In the entries below, which lines run from the one containing "Pisici (37, 146)" to the one containing "Journey For Tech (368, 2563)"? Copy exactly those lines, ends included, and no others.
Study material section start
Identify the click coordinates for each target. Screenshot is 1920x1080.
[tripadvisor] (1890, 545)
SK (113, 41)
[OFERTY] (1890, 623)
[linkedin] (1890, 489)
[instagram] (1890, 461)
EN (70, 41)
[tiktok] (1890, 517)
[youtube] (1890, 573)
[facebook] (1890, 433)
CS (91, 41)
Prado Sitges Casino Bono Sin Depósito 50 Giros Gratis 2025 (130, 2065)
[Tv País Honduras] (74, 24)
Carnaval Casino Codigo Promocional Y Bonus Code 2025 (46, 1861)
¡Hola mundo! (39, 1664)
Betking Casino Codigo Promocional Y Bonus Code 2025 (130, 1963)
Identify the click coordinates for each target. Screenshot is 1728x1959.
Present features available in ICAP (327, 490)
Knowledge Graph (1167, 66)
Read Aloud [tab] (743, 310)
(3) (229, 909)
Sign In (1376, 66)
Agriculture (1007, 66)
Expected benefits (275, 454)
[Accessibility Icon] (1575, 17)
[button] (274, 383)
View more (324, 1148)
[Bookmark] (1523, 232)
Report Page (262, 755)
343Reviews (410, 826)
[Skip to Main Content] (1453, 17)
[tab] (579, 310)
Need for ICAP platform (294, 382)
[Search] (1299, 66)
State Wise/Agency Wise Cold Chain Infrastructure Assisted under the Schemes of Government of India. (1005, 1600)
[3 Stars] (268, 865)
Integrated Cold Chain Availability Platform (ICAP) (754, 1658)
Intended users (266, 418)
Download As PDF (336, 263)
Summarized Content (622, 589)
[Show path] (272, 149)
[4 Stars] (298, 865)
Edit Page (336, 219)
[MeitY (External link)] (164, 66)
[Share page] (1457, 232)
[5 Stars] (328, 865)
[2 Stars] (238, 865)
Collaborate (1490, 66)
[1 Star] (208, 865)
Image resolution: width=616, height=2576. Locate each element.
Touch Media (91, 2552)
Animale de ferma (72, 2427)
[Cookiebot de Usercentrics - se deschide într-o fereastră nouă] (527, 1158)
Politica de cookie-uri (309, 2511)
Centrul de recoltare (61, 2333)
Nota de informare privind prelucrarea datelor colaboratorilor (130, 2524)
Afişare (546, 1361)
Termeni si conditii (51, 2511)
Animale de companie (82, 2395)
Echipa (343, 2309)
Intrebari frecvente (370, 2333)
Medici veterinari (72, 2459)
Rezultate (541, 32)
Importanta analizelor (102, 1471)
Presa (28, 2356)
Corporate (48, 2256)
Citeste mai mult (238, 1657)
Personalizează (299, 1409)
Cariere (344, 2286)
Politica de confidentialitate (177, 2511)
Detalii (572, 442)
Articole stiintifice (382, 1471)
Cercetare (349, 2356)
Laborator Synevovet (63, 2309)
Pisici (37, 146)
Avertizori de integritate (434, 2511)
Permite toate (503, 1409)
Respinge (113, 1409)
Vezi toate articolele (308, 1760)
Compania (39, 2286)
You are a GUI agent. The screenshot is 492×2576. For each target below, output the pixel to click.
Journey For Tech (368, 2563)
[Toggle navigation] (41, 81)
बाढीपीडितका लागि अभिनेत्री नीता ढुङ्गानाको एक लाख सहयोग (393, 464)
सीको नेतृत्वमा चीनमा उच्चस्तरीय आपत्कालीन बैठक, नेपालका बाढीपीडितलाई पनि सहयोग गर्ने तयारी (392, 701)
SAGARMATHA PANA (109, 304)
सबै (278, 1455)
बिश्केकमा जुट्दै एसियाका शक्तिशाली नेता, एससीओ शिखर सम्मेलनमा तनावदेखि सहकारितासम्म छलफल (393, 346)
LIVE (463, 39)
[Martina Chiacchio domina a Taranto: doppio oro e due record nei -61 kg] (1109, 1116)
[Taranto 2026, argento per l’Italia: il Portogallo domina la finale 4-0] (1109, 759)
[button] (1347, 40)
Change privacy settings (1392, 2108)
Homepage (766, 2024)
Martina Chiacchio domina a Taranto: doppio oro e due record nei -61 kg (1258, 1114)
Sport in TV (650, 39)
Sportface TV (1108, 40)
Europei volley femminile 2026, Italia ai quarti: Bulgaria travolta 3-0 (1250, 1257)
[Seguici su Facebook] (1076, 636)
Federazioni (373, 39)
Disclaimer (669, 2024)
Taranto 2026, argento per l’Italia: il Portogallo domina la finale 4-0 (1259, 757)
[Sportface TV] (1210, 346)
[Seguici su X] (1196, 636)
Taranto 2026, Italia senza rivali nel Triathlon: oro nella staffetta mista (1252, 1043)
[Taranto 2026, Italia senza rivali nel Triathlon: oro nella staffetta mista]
Study material section end
Response »
Pisici (37, 146)
Avertizori de integritate (434, 2511)
Permite toate (503, 1409)
Respinge (113, 1409)
Vezi toate articolele (308, 1760)
Compania (39, 2286)
You are a GUI agent. The screenshot is 492×2576. For each target below, output the pixel to click.
Journey For Tech (368, 2563)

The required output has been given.